(Beginning of INFORMATION SUPPLIED)

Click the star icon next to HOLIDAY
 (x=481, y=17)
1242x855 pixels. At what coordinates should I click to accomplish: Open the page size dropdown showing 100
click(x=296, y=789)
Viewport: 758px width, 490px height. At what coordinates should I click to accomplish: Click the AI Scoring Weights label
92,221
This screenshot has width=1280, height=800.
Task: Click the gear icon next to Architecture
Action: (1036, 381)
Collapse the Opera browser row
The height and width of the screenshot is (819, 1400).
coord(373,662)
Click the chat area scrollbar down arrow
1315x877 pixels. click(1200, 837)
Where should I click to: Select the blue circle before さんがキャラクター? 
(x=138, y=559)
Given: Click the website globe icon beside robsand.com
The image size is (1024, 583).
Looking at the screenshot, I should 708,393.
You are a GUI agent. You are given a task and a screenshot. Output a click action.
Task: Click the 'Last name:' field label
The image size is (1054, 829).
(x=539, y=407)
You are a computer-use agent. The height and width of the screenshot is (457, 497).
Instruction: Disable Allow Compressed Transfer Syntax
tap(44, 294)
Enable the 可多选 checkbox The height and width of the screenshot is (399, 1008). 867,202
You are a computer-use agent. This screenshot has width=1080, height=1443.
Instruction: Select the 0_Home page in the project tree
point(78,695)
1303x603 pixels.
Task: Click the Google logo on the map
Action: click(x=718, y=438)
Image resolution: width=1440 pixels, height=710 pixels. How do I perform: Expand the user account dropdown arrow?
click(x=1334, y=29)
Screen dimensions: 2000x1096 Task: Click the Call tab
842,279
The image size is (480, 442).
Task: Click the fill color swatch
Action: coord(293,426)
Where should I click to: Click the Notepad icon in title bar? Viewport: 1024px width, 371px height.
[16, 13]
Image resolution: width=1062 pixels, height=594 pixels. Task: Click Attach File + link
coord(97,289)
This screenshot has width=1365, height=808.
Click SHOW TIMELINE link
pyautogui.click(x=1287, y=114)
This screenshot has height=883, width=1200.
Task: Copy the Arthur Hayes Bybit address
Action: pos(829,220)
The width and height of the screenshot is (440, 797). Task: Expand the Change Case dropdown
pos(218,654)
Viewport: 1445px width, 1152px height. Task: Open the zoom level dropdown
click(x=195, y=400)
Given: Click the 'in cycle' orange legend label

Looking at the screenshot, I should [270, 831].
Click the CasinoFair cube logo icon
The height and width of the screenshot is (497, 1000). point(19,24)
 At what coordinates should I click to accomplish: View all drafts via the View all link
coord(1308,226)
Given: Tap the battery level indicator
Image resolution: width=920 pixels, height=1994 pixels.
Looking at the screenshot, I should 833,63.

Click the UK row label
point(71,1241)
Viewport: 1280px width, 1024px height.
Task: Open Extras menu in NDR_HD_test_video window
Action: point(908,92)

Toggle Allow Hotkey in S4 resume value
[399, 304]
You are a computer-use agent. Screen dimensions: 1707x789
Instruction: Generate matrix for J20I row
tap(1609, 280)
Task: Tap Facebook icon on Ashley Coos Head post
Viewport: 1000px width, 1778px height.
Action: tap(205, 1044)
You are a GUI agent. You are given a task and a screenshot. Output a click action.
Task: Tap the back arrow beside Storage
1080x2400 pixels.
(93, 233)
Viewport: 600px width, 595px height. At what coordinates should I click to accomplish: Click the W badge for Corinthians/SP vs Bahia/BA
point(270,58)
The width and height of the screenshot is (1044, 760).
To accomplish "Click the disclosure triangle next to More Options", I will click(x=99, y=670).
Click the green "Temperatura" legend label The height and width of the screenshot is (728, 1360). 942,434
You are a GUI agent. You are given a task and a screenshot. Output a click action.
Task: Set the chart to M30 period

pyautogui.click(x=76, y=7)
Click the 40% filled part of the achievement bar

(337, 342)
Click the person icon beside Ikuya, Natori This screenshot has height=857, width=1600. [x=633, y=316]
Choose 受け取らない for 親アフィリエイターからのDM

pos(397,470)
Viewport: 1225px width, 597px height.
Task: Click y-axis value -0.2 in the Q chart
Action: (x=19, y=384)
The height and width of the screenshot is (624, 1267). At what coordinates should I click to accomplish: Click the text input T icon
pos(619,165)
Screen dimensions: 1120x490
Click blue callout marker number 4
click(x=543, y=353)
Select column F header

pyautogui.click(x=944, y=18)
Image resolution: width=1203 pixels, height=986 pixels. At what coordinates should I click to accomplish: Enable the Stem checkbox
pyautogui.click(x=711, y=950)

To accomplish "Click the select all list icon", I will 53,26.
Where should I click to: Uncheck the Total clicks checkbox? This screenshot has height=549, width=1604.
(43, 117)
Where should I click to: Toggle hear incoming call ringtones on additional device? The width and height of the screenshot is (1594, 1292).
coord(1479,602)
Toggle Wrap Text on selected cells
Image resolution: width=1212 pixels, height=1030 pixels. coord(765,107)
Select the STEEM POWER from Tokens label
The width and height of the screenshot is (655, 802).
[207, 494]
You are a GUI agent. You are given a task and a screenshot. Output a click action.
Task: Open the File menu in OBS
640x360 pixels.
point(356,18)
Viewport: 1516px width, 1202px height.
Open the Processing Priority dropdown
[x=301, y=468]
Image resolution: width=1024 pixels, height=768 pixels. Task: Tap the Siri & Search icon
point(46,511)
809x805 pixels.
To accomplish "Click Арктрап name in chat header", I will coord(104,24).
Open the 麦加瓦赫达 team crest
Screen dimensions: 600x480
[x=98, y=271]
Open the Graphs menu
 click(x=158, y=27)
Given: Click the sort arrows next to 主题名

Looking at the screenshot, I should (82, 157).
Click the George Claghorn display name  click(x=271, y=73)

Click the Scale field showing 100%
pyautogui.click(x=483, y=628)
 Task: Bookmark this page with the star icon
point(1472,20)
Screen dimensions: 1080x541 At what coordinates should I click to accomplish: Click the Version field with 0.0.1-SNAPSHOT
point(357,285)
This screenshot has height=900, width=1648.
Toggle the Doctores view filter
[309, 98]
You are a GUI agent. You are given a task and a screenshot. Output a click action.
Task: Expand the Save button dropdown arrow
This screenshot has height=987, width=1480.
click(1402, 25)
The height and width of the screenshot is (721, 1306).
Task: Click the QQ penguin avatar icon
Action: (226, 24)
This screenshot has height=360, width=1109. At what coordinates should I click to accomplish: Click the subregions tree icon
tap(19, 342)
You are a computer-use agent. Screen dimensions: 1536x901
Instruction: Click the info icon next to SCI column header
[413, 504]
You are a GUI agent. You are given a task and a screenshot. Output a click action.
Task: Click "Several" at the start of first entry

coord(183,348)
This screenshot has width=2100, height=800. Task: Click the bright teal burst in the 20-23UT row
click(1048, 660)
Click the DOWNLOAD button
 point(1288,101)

(End of INFORMATION SUPPLIED)

* [TASK DESCRIPTION]
Your job is to print all of the material again, word for word.

* [RESPONSE FOR THIS EXERCISE]
Click the star icon next to HOLIDAY
 (x=481, y=17)
1242x855 pixels. At what coordinates should I click to accomplish: Open the page size dropdown showing 100
click(x=296, y=789)
Viewport: 758px width, 490px height. At what coordinates should I click to accomplish: Click the AI Scoring Weights label
92,221
This screenshot has width=1280, height=800.
Task: Click the gear icon next to Architecture
Action: (1036, 381)
Collapse the Opera browser row
The height and width of the screenshot is (819, 1400).
coord(373,662)
Click the chat area scrollbar down arrow
1315x877 pixels. click(1200, 837)
Where should I click to: Select the blue circle before さんがキャラクター? 
(x=138, y=559)
Given: Click the website globe icon beside robsand.com
The image size is (1024, 583).
Looking at the screenshot, I should 708,393.
You are a GUI agent. You are given a task and a screenshot. Output a click action.
Task: Click the 'Last name:' field label
The image size is (1054, 829).
(x=539, y=407)
You are a computer-use agent. The height and width of the screenshot is (457, 497).
Instruction: Disable Allow Compressed Transfer Syntax
tap(44, 294)
Enable the 可多选 checkbox The height and width of the screenshot is (399, 1008). 867,202
You are a computer-use agent. This screenshot has width=1080, height=1443.
Instruction: Select the 0_Home page in the project tree
point(78,695)
1303x603 pixels.
Task: Click the Google logo on the map
Action: click(x=718, y=438)
Image resolution: width=1440 pixels, height=710 pixels. How do I perform: Expand the user account dropdown arrow?
click(x=1334, y=29)
Screen dimensions: 2000x1096 Task: Click the Call tab
842,279
The image size is (480, 442).
Task: Click the fill color swatch
Action: coord(293,426)
Where should I click to: Click the Notepad icon in title bar? Viewport: 1024px width, 371px height.
[16, 13]
Image resolution: width=1062 pixels, height=594 pixels. Task: Click Attach File + link
coord(97,289)
This screenshot has width=1365, height=808.
Click SHOW TIMELINE link
pyautogui.click(x=1287, y=114)
This screenshot has height=883, width=1200.
Task: Copy the Arthur Hayes Bybit address
Action: pos(829,220)
The width and height of the screenshot is (440, 797). Task: Expand the Change Case dropdown
pos(218,654)
Viewport: 1445px width, 1152px height. Task: Open the zoom level dropdown
click(x=195, y=400)
Given: Click the 'in cycle' orange legend label

Looking at the screenshot, I should [270, 831].
Click the CasinoFair cube logo icon
The height and width of the screenshot is (497, 1000). point(19,24)
 At what coordinates should I click to accomplish: View all drafts via the View all link
coord(1308,226)
Given: Tap the battery level indicator
Image resolution: width=920 pixels, height=1994 pixels.
Looking at the screenshot, I should 833,63.

Click the UK row label
point(71,1241)
Viewport: 1280px width, 1024px height.
Task: Open Extras menu in NDR_HD_test_video window
Action: point(908,92)

Toggle Allow Hotkey in S4 resume value
[399, 304]
You are a computer-use agent. Screen dimensions: 1707x789
Instruction: Generate matrix for J20I row
tap(1609, 280)
Task: Tap Facebook icon on Ashley Coos Head post
Viewport: 1000px width, 1778px height.
Action: tap(205, 1044)
You are a GUI agent. You are given a task and a screenshot. Output a click action.
Task: Tap the back arrow beside Storage
1080x2400 pixels.
(93, 233)
Viewport: 600px width, 595px height. At what coordinates should I click to accomplish: Click the W badge for Corinthians/SP vs Bahia/BA
point(270,58)
The width and height of the screenshot is (1044, 760).
To accomplish "Click the disclosure triangle next to More Options", I will click(x=99, y=670).
Click the green "Temperatura" legend label The height and width of the screenshot is (728, 1360). 942,434
You are a GUI agent. You are given a task and a screenshot. Output a click action.
Task: Set the chart to M30 period

pyautogui.click(x=76, y=7)
Click the 40% filled part of the achievement bar

(337, 342)
Click the person icon beside Ikuya, Natori This screenshot has height=857, width=1600. [x=633, y=316]
Choose 受け取らない for 親アフィリエイターからのDM

pos(397,470)
Viewport: 1225px width, 597px height.
Task: Click y-axis value -0.2 in the Q chart
Action: (x=19, y=384)
The height and width of the screenshot is (624, 1267). At what coordinates should I click to accomplish: Click the text input T icon
pos(619,165)
Screen dimensions: 1120x490
Click blue callout marker number 4
click(x=543, y=353)
Select column F header

pyautogui.click(x=944, y=18)
Image resolution: width=1203 pixels, height=986 pixels. At what coordinates should I click to accomplish: Enable the Stem checkbox
pyautogui.click(x=711, y=950)

To accomplish "Click the select all list icon", I will 53,26.
Where should I click to: Uncheck the Total clicks checkbox? This screenshot has height=549, width=1604.
(43, 117)
Where should I click to: Toggle hear incoming call ringtones on additional device? The width and height of the screenshot is (1594, 1292).
coord(1479,602)
Toggle Wrap Text on selected cells
Image resolution: width=1212 pixels, height=1030 pixels. coord(765,107)
Select the STEEM POWER from Tokens label
The width and height of the screenshot is (655, 802).
[207, 494]
You are a GUI agent. You are given a task and a screenshot. Output a click action.
Task: Open the File menu in OBS
640x360 pixels.
point(356,18)
Viewport: 1516px width, 1202px height.
Open the Processing Priority dropdown
[x=301, y=468]
Image resolution: width=1024 pixels, height=768 pixels. Task: Tap the Siri & Search icon
point(46,511)
809x805 pixels.
To accomplish "Click Арктрап name in chat header", I will coord(104,24).
Open the 麦加瓦赫达 team crest
Screen dimensions: 600x480
[x=98, y=271]
Open the Graphs menu
 click(x=158, y=27)
Given: Click the sort arrows next to 主题名

Looking at the screenshot, I should (82, 157).
Click the George Claghorn display name  click(x=271, y=73)

Click the Scale field showing 100%
pyautogui.click(x=483, y=628)
 Task: Bookmark this page with the star icon
point(1472,20)
Screen dimensions: 1080x541 At what coordinates should I click to accomplish: Click the Version field with 0.0.1-SNAPSHOT
point(357,285)
This screenshot has height=900, width=1648.
Toggle the Doctores view filter
[309, 98]
You are a GUI agent. You are given a task and a screenshot. Output a click action.
Task: Expand the Save button dropdown arrow
This screenshot has height=987, width=1480.
click(1402, 25)
The height and width of the screenshot is (721, 1306).
Task: Click the QQ penguin avatar icon
Action: (226, 24)
This screenshot has height=360, width=1109. At what coordinates should I click to accomplish: Click the subregions tree icon
tap(19, 342)
You are a computer-use agent. Screen dimensions: 1536x901
Instruction: Click the info icon next to SCI column header
[413, 504]
You are a GUI agent. You are given a task and a screenshot. Output a click action.
Task: Click "Several" at the start of first entry

coord(183,348)
This screenshot has width=2100, height=800. Task: Click the bright teal burst in the 20-23UT row
click(1048, 660)
Click the DOWNLOAD button
 point(1288,101)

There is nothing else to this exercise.